Saturday, November 07, 2009

Ark. Supreme Court rejects Nexium false advertising claim

DePriest v. AstraZeneca Pharmaceuticals, L.P., --- S.W.3d ----, 2009 Ark. 547, 2009 WL 3681868 (Ark.)

Plaintiffs sued AstraZeneca for false advertising of Nexium. Prilosec, Nexium’s predecessor, aka “The Purple Pill,” was AZ’s most profitable drug when its patent expired in 2001. In 2001, the FDA approved AZ’s request to market Nexium to treat conditions relating to gastro-esophageal reflux disease (GERD), aka heartburn. Plaintiffs alleged that AZ falsely marketed Nexium as “new” and “better” than Prilosec, when in fact they were very similar and produced similar therapeutic results. They alleged violations of the Arkansas Deceptive Trade Practices Act (ADTPA), along with common law fraud, breach of contract, promissory estoppel, unjust enrichment, and other state statutory violations.

The trial court dismissed for failure to state a claim. After appeal, the state supreme court affirmed.

The allegations: despite studies that showed similar benefits, Nexium ads touted it as “more powerful” than Prilosec, “clinically proven to heal more reflux esophagitis patients in a shorter period of time compared to [Prilosec].” But an FDA review concluded there was “no scientific basis for [AstraZeneca’s] statement that, compared to [Prilosec], [Nexium] offers a faster and improved resolution of heartburn symptoms and higher rates of healing in the treatment of erosive esophagitis.” Still, AZ advertised using claims such as “the proof is in the healing rates,” called Nexium “the powerful new PPI,” and invited patients to "Relieve the Heartburn. Heal the damage. It's possible with Nexium.”

AZ initially offered Nexium at a lower price than Prilosec and offered huge quantities of free samples to physicians, as well as a free-seven day trial for consumers with a prescription. Nexium’s sales shot past Prilosec’s, and AZ raised its price. At the time the complaint was filed, one pill of Nexium cost $4.46, while Prilosec OTC sold for $0.59.

Plaintiffs alleged various harms. For example, one alleged that, after seeing Nexium ads on TV, she asked her doctor for a prescription, which she received, but it eventually became too expensive. She shifted to Prilosec OTC and was satisfied. Others took Prilosec based on doctor suggestions or after seeing Prilosec ads; others alleged that AZ limited quantities of Prilosec after introducing Nexium and delayed introduction of the generic version so that they were unable to buy Prilosec; they believed Nexium’s superiority claims in its ads and didn’t buy other drugs to treat their heartburn.

The ADTPA bars knowingly false representations about goods or services. It has a safe harbor for any ads subject to and compliant with any rule, order, or statute administered by the FTC or transactions permitted under laws administered by a regulatory body acting under federal statutory authority. The trial court reasoned that federal law specifically permits drug manufacturers to promote their drugs in a manner consistent with and supported by the FDA-approved labeling, so all the challenged ads fell within the safe harbor. Here, the FDA-approved labeling includes results from clinical studies showing that Nexium 40mg did better than Prilosec 20mg—94.1% of patients showed healing at 8 weeks for Nexium 40mg versus 86.9% for Prilosec 20mg, and so on. (And yes, 20mg versus 40mg appears to be doing a lot of the work here, but the FDA hadn’t approved Prilosec 40mg for various indications, whereas it did so approve Nexium 40mg.)

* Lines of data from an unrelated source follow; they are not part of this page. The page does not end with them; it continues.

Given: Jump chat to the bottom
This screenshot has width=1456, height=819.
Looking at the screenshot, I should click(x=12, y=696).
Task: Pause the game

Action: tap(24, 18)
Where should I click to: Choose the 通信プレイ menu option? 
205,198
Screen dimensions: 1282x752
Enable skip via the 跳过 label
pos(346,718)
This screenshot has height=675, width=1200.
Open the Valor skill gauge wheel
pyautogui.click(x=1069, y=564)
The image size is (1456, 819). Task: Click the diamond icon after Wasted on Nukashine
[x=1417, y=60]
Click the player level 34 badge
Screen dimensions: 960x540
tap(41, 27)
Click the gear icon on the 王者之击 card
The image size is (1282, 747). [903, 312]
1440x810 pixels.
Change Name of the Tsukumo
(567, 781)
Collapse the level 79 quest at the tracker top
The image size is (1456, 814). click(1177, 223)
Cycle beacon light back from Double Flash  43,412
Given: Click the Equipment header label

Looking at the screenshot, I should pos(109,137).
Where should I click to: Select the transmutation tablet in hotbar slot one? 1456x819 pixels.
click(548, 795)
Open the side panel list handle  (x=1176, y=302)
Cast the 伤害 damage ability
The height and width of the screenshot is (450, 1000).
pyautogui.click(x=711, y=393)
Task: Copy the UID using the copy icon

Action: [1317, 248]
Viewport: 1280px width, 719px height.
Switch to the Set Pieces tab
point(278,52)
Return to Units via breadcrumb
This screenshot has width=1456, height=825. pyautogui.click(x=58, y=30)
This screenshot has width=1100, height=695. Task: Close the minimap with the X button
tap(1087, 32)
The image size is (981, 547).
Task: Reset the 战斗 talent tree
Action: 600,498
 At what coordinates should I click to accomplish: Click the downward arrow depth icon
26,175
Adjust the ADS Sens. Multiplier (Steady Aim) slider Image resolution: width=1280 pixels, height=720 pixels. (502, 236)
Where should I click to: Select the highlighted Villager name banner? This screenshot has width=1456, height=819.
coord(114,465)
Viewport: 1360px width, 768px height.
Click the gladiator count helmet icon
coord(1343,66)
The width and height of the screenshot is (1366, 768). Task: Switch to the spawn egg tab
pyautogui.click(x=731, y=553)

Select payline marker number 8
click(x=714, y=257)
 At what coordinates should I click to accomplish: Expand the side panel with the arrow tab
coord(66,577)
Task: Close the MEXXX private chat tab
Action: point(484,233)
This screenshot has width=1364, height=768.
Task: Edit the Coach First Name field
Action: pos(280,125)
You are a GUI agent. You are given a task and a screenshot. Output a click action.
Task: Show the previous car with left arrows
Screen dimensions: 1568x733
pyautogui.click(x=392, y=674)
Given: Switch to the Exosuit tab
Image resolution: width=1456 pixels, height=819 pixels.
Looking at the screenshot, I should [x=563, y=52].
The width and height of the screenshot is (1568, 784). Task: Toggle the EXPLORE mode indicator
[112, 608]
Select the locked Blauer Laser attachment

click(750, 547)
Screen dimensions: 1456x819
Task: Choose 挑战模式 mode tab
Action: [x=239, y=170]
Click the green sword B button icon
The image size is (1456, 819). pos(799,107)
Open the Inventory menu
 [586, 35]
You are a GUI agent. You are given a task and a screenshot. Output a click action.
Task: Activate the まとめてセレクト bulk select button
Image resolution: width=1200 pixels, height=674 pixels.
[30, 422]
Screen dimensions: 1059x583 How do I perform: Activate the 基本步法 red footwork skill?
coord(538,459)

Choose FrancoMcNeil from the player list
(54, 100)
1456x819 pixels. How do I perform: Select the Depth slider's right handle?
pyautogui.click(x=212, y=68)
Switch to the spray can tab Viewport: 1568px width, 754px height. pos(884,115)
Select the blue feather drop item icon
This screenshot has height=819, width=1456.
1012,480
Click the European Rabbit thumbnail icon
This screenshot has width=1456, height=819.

Plaintiffs argued that the ads went beyond the FDA-approved labeling and thus beyond the safe harbor. The court disagreed. “[T]he FDA-approved labeling did, in fact, indicate that the approved dose of [Nexium] was superior to the approved dose of Prilosec at healing erosive esophagitis.” If the labeling supports the statements in ads, those statements aren’t actionable under the ADTPA. Though there was that pesky FDA medical review mentioned above, a medical review doesn’t reflect the conclusions of the FDA; the labeling controls.

The common-law fraud, promissory estoppel, and unjust enrichment claims failed as well. Fraud couldn’t be shown because AZ’s ads, being in accordance with their labeling, were not false or misleading as a matter of law. Likewise, the unjust enrichment claim was premised on the idea that customers bought Nexium because of misrepresentations, so AZ’s conduct couldn’t be unjust. And promissory estoppel failed for failure to allege the existence of an enforceable promise or reliance—“more powerful” etc. didn’t suffice because an ad isn’t a quasi-contractual promise, as required for the tort.